In 2017, four combs and 244 steps from old wooden-stepped escalators at Wynyard railway station, Sydney, Australia, were "refashioned into a soaring crisscrossing tangle reminiscent of an Escher puzzle" named 'Interloop', designed by local artist Chris Fox and hanging from a ceiling above one of the new sets of escalators.

References to other works

The Doctor Who episode "Castrovalva" takes its name from Escher's early lithograph of the same name, though Escher's view of Castrovalva has none of the paradoxical elements of his later works to which the setting of the episode could more readily be compared.

Sheila Chandra included a piece called "Escher's Triangle" on her CD Roots and Wings - the title refers to Escher's use of the Penrose triangle in pictures like Waterfall.

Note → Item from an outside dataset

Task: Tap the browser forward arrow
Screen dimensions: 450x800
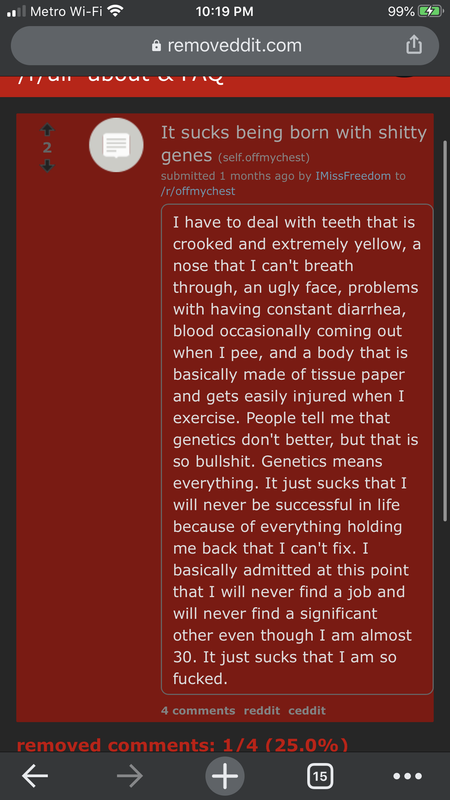Action: (130, 776)
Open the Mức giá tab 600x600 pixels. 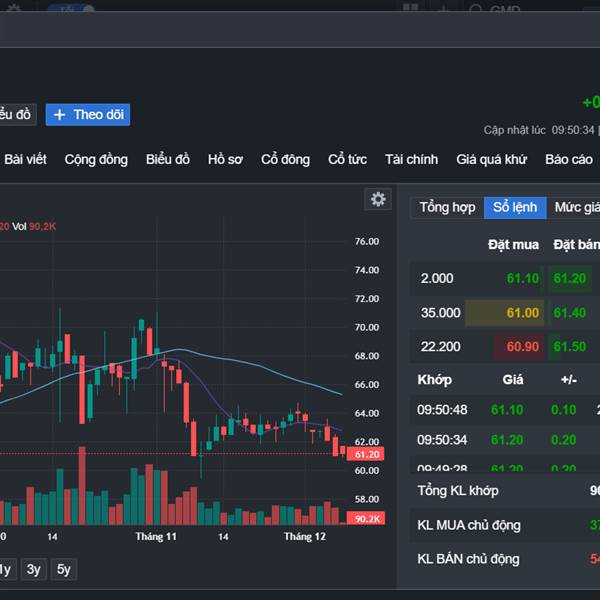[x=577, y=207]
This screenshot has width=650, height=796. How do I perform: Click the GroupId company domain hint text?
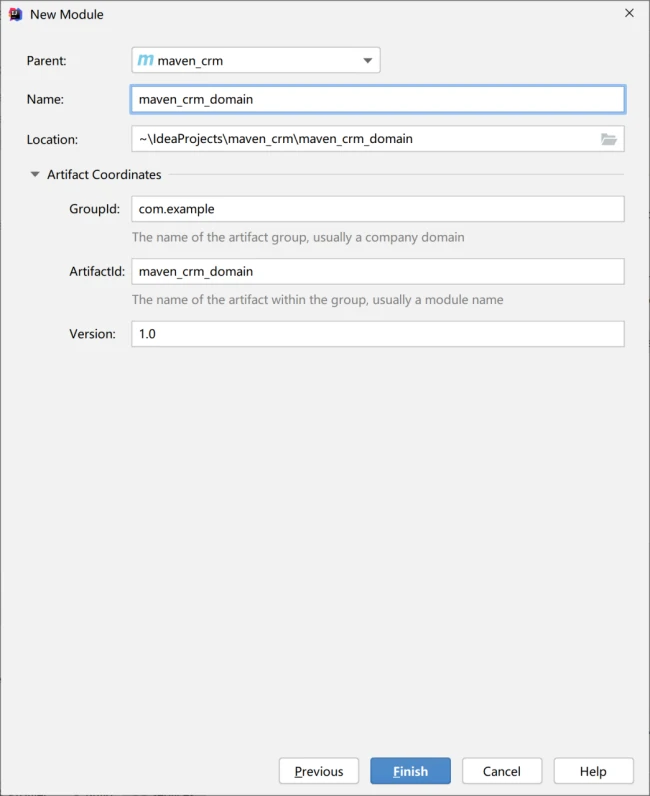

A comic crossover between Mike Allred's Madman and Bernie Mireault's The Jam, features Escher as a central character when the two characters enter into an alternate universe created by a somewhat godlike Escher, based on many of his works.

In 2006 Audi released a commercial with many Escher-inspired scenes.

The bonus stages of the first Sonic the Hedgehog game, for the Sega Genesis/Mega Drive, feature an animated background of birds turning into fish, a reference to Sky and Water I.

In The Thief and the Cobbler, there is a chase sequence that contains set pieces loosely based on Escher's works. Monument Valley and its sequel features puzzles that are loosely based on Escher's works.

In 2016, in The Hidden Oracle the first book of the serie The Trials of Apollo written by Rick Riordan, Apollo notes that the paintings on the walls of the cave of the pythia Rachel resemble the work of M. C. Escher.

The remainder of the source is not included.